On Sun, Nov 6, 2022 at 1:44 PM Kumar Kartikeya Dwivedi <memxor@xxxxxxxxx> wrote:
>
> On Mon, Nov 07, 2022 at 02:50:08AM IST, Alexei Starovoitov wrote:
> > On Sat, Nov 5, 2022 at 6:52 PM Kumar Kartikeya Dwivedi <memxor@xxxxxxxxx> wrote:
> > >
> > > Currently, unlike other tracing program types, BPF_PROG_TYPE_TRACING is
> > > excluded is_tracing_prog_type checks. This means that they can use maps
> > > containing bpf_spin_lock, bpf_timer, etc. without verification failure.
> > >
> > > However, allowing fentry/fexit programs to use maps that have such
> > > bpf_timer in the map value can lead to deadlock.
> > >
> > > Suppose that an fentry program is attached to bpf_prog_put, and a TC
> > > program executes and does bpf_map_update_elem on an array map that both
> > > progs share.

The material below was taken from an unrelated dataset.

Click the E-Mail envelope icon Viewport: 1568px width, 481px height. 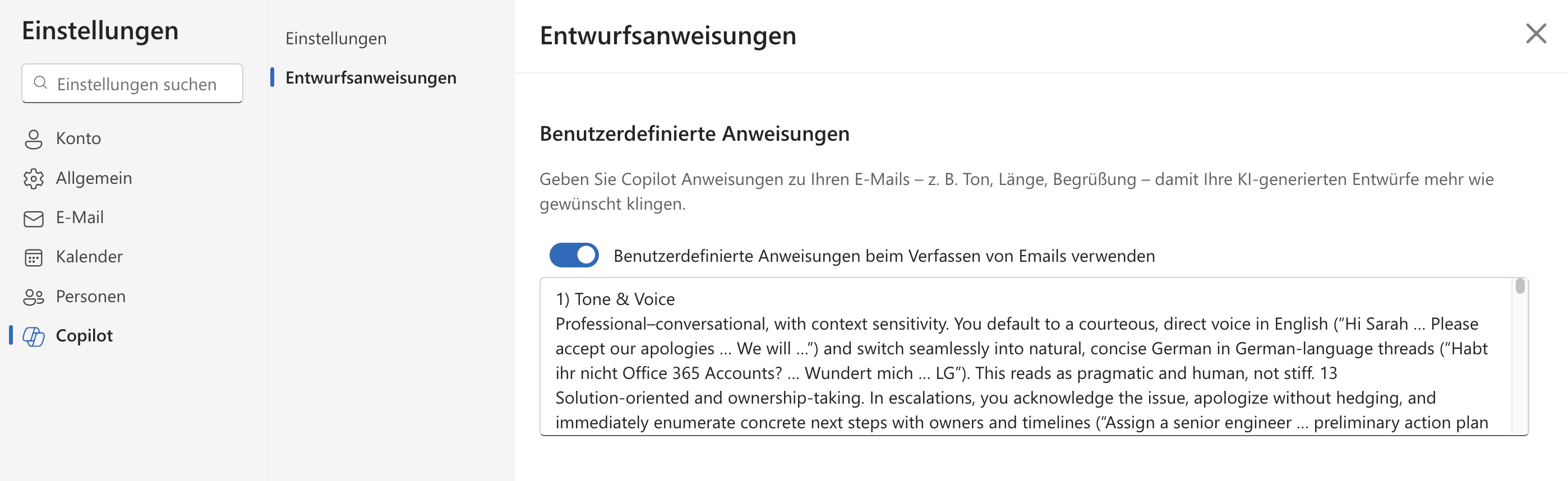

If the fentry programs calls bpf_map_update_elem for the
> > > same key, it will lead to acquiring of the same lock from within the
> > > critical section protecting the timer.
> > >
> > > The call chain is:
> > >
> > > bpf_prog_test_run_opts() // TC
> > >   bpf_prog_TC
> > >     bpf_map_update_elem(array_map, key=0)
> > >       bpf_obj_free_fields
> > >         bpf_timer_cancel_and_free
> > >           __bpf_spin_lock_irqsave
> > >             drop_prog_refcnt
> > >               bpf_prog_put
> > >                 bpf_prog_FENTRY // FENTRY
> > >                   bpf_map_update_elem(array_map, key=0)
> > >                     bpf_obj_free_fields
> > >                       bpf_timer_cancel_and_free
> > >                         __bpf_spin_lock_irqsave // DEADLOCK
> > >
> > > BPF_TRACE_ITER attach type can be excluded because it always executes in
> > > process context.
> > >
> > > Update selftests using bpf_timer in fentry to TC as they will be broken
> > > by this change.
> >
> > which is an obvious red flag and the reason why we cannot do
> > this change.
> > This specific issue could be addressed with addition of
> > notrace in drop_prog_refcnt, bpf_prog_put, __bpf_prog_put.
> > Other calls from __bpf_prog_put can stay as-is,
> > since they won't be called in this convoluted case.
> > I frankly don't get why you're spending time digging such
> > odd corner cases that no one can hit in real use.
>
> I was trying to figure out whether bpf_list_head_free would be safe to call all
> the time in map updates from bpf_obj_free_fields, since it takes the very same
> spin lock that BPF program can also take to update the list.
>
> Map update ops are not allowed in the critical section, so this particular kind
> of recurisve map update call should not be possible. perf event is already
> prevented using is_tracing_prog_type, so NMI prog cannot interrupt and update
> the same map.
>
> But then I went looking whether it was a problem elsewhere...
>
> FWIW I have updated my patch to do:
>
>   if (btf_record_has_field(map->record, BPF_LIST_HEAD)) { ‣rec: map->record ‣type: BPF_LIST_HEAD
>         if (is_tracing_prog_type(prog_type) || ‣type: prog_type
>             (prog_type == BPF_PROG_TYPE_TRACING &&
>              env->prog->expected_attach_type != BPF_TRACE_ITER)) {
>                 verbose(env, "tracing progs cannot use bpf_list_head yet\n"); ‣private_data: env ‣fmt: "tracing progs cannot use bp
>                 return -EINVAL;
>         }
>   }

That is a severe limitation.
Why cannot you use notrace approach?